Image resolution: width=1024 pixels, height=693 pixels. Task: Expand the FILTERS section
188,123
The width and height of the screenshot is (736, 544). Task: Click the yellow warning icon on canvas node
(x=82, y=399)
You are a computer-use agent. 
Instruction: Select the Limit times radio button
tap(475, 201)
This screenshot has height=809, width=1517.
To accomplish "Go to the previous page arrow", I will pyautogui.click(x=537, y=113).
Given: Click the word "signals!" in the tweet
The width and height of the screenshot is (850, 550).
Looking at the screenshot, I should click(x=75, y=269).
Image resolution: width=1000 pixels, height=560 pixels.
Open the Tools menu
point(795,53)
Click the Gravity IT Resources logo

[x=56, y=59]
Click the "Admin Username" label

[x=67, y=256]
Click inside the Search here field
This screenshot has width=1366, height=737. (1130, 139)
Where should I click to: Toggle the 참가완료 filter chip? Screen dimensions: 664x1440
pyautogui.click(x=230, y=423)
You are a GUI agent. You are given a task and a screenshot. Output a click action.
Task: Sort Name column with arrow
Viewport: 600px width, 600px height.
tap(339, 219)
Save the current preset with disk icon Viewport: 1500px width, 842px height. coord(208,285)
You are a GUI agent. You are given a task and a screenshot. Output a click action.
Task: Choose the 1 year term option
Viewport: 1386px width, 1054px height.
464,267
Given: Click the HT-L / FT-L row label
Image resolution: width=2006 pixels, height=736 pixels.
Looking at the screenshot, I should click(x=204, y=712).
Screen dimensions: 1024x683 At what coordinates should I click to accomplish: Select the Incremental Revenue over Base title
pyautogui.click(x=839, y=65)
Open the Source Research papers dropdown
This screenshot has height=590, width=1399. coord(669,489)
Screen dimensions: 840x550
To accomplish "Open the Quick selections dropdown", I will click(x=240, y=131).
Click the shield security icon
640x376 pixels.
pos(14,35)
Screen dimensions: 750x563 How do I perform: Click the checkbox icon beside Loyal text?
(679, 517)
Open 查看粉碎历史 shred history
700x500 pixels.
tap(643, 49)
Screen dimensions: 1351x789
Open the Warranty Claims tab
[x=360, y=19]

※

§ **What this task involves**
Your task is to reproduce all of the records exactly.

§ **Completed task**
Image resolution: width=1024 pixels, height=693 pixels. Task: Expand the FILTERS section
188,123
The width and height of the screenshot is (736, 544). Task: Click the yellow warning icon on canvas node
(x=82, y=399)
You are a computer-use agent. 
Instruction: Select the Limit times radio button
tap(475, 201)
This screenshot has height=809, width=1517.
To accomplish "Go to the previous page arrow", I will pyautogui.click(x=537, y=113).
Given: Click the word "signals!" in the tweet
The width and height of the screenshot is (850, 550).
Looking at the screenshot, I should click(x=75, y=269).
Image resolution: width=1000 pixels, height=560 pixels.
Open the Tools menu
point(795,53)
Click the Gravity IT Resources logo

[x=56, y=59]
Click the "Admin Username" label

[x=67, y=256]
Click inside the Search here field
This screenshot has width=1366, height=737. (1130, 139)
Where should I click to: Toggle the 참가완료 filter chip? Screen dimensions: 664x1440
pyautogui.click(x=230, y=423)
You are a GUI agent. You are given a task and a screenshot. Output a click action.
Task: Sort Name column with arrow
Viewport: 600px width, 600px height.
tap(339, 219)
Save the current preset with disk icon Viewport: 1500px width, 842px height. coord(208,285)
You are a GUI agent. You are given a task and a screenshot. Output a click action.
Task: Choose the 1 year term option
Viewport: 1386px width, 1054px height.
464,267
Given: Click the HT-L / FT-L row label
Image resolution: width=2006 pixels, height=736 pixels.
Looking at the screenshot, I should click(x=204, y=712).
Screen dimensions: 1024x683 At what coordinates should I click to accomplish: Select the Incremental Revenue over Base title
pyautogui.click(x=839, y=65)
Open the Source Research papers dropdown
This screenshot has height=590, width=1399. coord(669,489)
Screen dimensions: 840x550
To accomplish "Open the Quick selections dropdown", I will click(x=240, y=131).
Click the shield security icon
640x376 pixels.
pos(14,35)
Screen dimensions: 750x563 How do I perform: Click the checkbox icon beside Loyal text?
(679, 517)
Open 查看粉碎历史 shred history
700x500 pixels.
tap(643, 49)
Screen dimensions: 1351x789
Open the Warranty Claims tab
[x=360, y=19]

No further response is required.